3ème étape de la pandémie, avec tests et vaccins.

 On se rappelle du début laborieux ménageant autant que possible les syndicats de médecins libéraux canal historique, opposés initialement aux vaccinodromes et réticents à une délégation de la vaccination aux pharmaciens. Surtout, le Président a choisi de politiser à l’extrême l’obligation vaccinale des soignants et le pass-sanitaire, en liant ces décisions à son programme politique et à sa personne, au lieu de chercher un consensus national derrière une politique de santé publique indépendante de la politique partidaire. D’autant que l’affaire des masques avait rompu la confiance vis-à-vis de la parole politique.

 On a alors assisté à des syllogismes désespérants : « Si vous êtes contre Macron, contre le report de l’âge de départ en retraite et contre la réforme du chômage, alors vous êtes contre le pass-sanitaire » ; « si vous êtes contre les big pharma, alors vous êtes contre l’obligation vaccinale des soignants ». On a entendu des personnalités (personnellement vaccinées) défendre la liberté de chacun et chacune de refuser le vaccin ou la liberté de choisir son vaccin alors même que 80% des patients ayant une forme grave de Covid en réanimation étaient non vaccinés et obligeaient les hôpitaux à déclencher des plans blancs. En somme, une confusion entre la défense des libertés individuelles et du tout à l’ego.

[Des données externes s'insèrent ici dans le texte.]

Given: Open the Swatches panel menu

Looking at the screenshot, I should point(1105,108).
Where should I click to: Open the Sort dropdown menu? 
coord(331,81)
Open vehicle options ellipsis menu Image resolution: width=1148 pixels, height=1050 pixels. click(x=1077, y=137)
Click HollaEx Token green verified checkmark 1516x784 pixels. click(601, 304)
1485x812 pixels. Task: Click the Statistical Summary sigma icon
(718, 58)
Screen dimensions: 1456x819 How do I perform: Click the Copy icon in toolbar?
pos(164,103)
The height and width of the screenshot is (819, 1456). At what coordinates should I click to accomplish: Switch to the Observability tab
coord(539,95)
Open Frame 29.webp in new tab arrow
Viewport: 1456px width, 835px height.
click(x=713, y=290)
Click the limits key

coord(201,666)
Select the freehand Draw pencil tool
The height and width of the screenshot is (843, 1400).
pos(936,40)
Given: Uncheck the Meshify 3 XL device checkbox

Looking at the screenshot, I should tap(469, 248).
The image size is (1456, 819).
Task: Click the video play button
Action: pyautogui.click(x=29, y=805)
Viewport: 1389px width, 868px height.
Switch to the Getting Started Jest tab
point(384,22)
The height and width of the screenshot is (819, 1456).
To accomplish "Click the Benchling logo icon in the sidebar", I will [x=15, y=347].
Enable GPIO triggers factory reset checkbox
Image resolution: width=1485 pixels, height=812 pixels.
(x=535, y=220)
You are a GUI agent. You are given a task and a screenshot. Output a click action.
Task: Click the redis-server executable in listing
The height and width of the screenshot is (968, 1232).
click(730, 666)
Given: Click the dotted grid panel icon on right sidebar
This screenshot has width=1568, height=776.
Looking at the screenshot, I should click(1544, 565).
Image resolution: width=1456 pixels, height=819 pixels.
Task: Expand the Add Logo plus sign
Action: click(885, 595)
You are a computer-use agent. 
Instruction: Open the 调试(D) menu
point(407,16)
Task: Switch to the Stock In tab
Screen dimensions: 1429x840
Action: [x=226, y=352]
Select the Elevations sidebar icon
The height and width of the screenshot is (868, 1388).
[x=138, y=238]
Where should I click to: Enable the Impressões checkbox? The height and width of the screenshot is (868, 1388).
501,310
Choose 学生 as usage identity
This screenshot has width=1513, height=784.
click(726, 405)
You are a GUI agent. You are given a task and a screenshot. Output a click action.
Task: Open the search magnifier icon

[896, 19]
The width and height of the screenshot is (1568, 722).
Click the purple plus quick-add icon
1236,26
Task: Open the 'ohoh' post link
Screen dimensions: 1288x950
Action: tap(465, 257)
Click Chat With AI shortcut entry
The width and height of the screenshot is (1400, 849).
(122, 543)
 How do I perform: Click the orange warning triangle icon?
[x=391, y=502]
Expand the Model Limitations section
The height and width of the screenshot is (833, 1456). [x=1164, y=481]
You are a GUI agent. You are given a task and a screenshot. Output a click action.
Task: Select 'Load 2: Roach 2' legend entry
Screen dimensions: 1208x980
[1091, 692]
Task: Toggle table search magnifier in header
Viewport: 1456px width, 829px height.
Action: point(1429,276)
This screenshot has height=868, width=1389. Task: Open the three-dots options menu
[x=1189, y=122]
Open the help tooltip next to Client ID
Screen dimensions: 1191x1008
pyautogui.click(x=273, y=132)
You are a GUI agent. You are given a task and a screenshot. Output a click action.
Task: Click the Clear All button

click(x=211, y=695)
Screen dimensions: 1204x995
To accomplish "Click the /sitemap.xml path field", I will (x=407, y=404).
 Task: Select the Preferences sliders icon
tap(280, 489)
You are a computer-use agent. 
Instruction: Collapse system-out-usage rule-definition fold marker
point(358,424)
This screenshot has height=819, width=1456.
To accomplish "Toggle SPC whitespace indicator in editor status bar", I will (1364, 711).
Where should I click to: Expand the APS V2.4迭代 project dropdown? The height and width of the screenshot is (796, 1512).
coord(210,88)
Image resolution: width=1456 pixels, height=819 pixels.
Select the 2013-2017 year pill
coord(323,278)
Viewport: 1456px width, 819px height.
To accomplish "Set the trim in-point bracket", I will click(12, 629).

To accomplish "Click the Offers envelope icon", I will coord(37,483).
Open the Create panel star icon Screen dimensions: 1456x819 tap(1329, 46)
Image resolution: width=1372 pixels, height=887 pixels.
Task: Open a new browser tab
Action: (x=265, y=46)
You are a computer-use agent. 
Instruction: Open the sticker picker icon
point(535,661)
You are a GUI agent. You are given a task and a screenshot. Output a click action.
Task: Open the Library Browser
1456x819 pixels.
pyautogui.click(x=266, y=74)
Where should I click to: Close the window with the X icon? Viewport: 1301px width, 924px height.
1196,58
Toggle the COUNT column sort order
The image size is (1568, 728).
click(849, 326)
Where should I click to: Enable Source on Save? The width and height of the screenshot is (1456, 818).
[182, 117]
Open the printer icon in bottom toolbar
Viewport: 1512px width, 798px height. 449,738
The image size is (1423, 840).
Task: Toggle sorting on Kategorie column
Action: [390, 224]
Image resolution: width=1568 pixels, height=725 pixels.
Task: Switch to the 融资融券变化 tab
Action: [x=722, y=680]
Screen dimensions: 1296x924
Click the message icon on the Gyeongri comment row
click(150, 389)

 Souvent les mêmes critiquaient les vaccins ou jetaient la suspicion sur d’éventuels effets secondaires lointains inconnus, au point de mettre en doute le rapport bénéfice-risque du vaccin. Il fut pour le moins surprenant de voir que des responsables de gauche ne firent rien pour convaincre « ceux d’en bas » de se soigner aussi bien que « ceux d’en haut ». Que les médecins (ni suicidaires ni spécialement courageux) soient très massivement vaccinés, plus que les infirmières qui elles-mêmes l’étaient plus que les aides-soignantes, elles-mêmes plus que les agents hospitaliers ne freina pas ce qu’il faut bien appeler un opportunisme électoral, d’autant que la brutalité répressive du pouvoir et l’insulte délibérée du Président promettant « d’emmerder les non-vaccinés » permirent à chacun de retrouver son camp.

La 4ème phase est celle d’Omicron et de ses variants.

 Ils sont à la fois très contagieux et beaucoup moins graves en raison d’une immunité collective acquise par le vaccin et par les nombreuses infections spontanées. La stratégie du « tester-tracer-isoler » n’avait plus de sens et n’était plus praticable (ce dont s’aperçut avec retard le ministre de l’éducation nationale JM Blanquer et, beaucoup plus tardivement encore, les dirigeants chinois avec les conséquences que l’on a vu lors de l’arrêt brutal de la stratégie zéro virus sur une population insuffisamment vaccinée). Ces conséquences dramatiques n’ont pas ébranlé nos vaccino-critiques. Étant entendu que ces vaccino-critiques refusent d’être qualifiés d’« antivax » et se présentent seulement comme des résistants courageux à la vaccination forcée. Moralité :  nous n’étions pas prêts, nous ne le sommes pas, et nous ne le serons pas.